I've seen the argument (in Rudin p. 276, for example, see above) that, since $\int_{\partial\partial\Omega} \omega =\int_{\partial\Omega} d\omega = \int_\Omega d^2\omega$ for any smooth (or at least twice continuously differentiable) form $\omega$, and we know that $d^2\omega=0$, we get $\int_{\partial\partial\Omega}\omega = 0$. Since this is true for any $\omega$, that implies that $\partial\partial\Omega=\emptyset$.
Why is that true? Couldn't $\partial\partial\Omega$ be some nonempty but "small" domain such that you wind up integrating over a set of measure zero whenever you evaluate $\int_{\partial\partial\Omega}\omega$?
EDIT: I should clarify that I originally saw this in the context of integration over chains. I am not certain how this relates to integration over manifolds. I guess these are different questions (too much of a noob...). I don't see, for instance, how $\partial^2c=0$ for any $n$-chain $c$ would imply that $\partial^2\Omega=0$ for $n$-dimensional manifolds.
The fact that $\partial\partial\Omega=\emptyset$ is trivial from the definition of the boundary of a smooth manifold and using Stokes' theorem is ridiculous overkill. In this context, $\Omega$ is a smooth $n$-manifold with boundary, meaning it has coordinate charts that make it locally diffeomorphic to $[0,\infty)\times\mathbb{R}^{n-1}$ or $\mathbb{R}^n$ at each point. The boundary of $\partial\Omega$ is defined as the union of the images of $\{0\}\times\mathbb{R}^{n-1}$ under the charts with domain $[0,\infty)\times\mathbb{R}^{n-1}$, and identifying $\{0\}\times\mathbb{R}^{n-1}$ with $\mathbb{R}^{n-1}$ these become the charts of an $(n-1)$-manifold structure on $\partial\Omega$. Since all of these charts have domain $\mathbb{R}^{n-1}$, not $[0,\infty)\times\mathbb{R}^{n-2}$, the boundary of $\partial\Omega$ is empty by definition.
That said, the Stokes' theorem argument does work. If $M$ is an oriented $m$-manifold and $\int_M \omega=0$ for all smooth $m$-forms $\omega$ on $M$, then $M$ must be empty.

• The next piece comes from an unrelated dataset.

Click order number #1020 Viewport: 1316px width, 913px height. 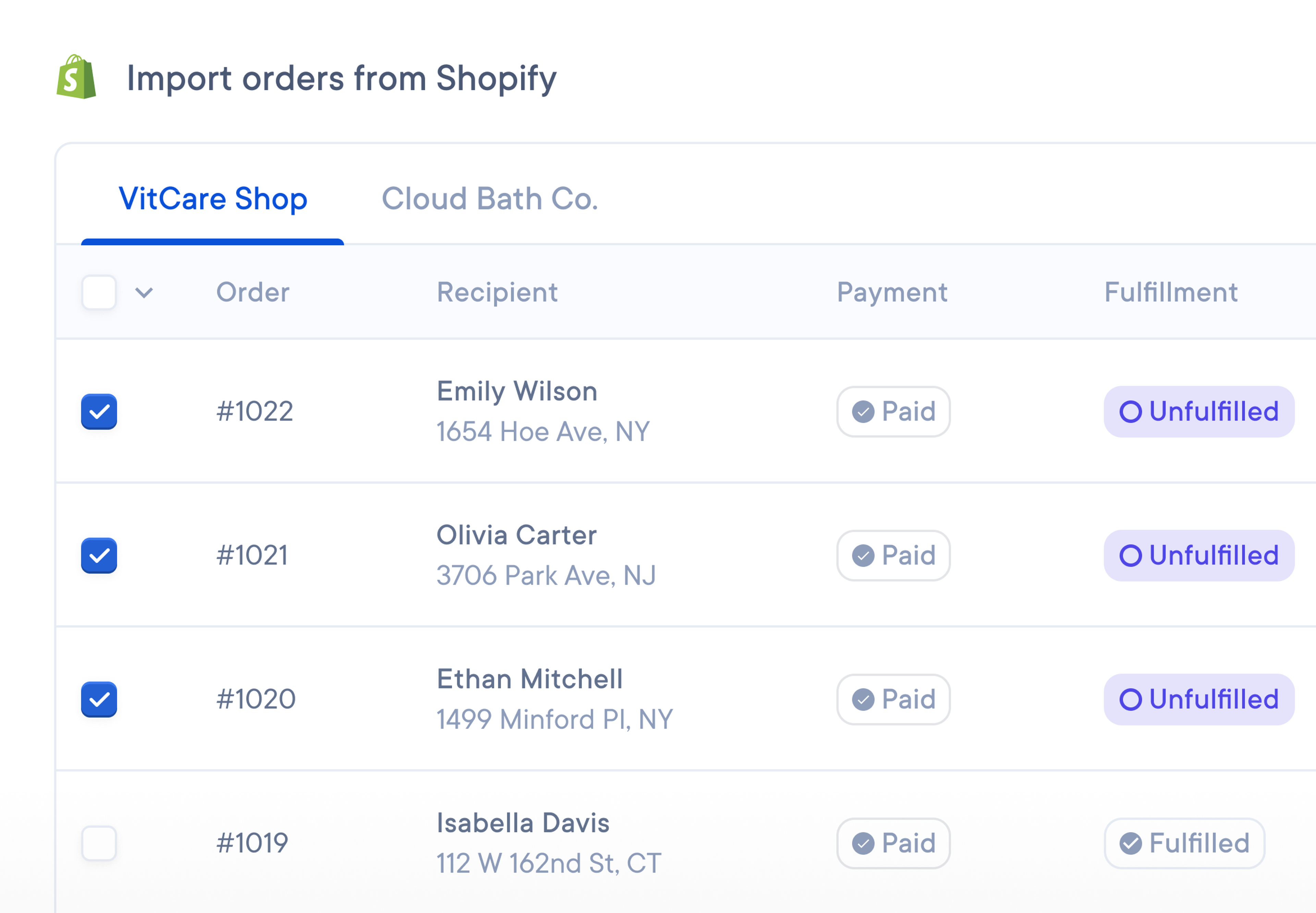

Indeed, if $M$ is nonempty, you can just use a bump function in any coordinate chart (times $dx_1\wedge dx_2\dots\wedge dx_m$ where the $x_i$ are the coordinate functions) to get an $m$-form whose integral is nonzero. You don't have to worry about $M=\partial\partial\Omega$ being some weird "small domain" as you suggest since $\partial\partial\Omega$ is by definition a manifold.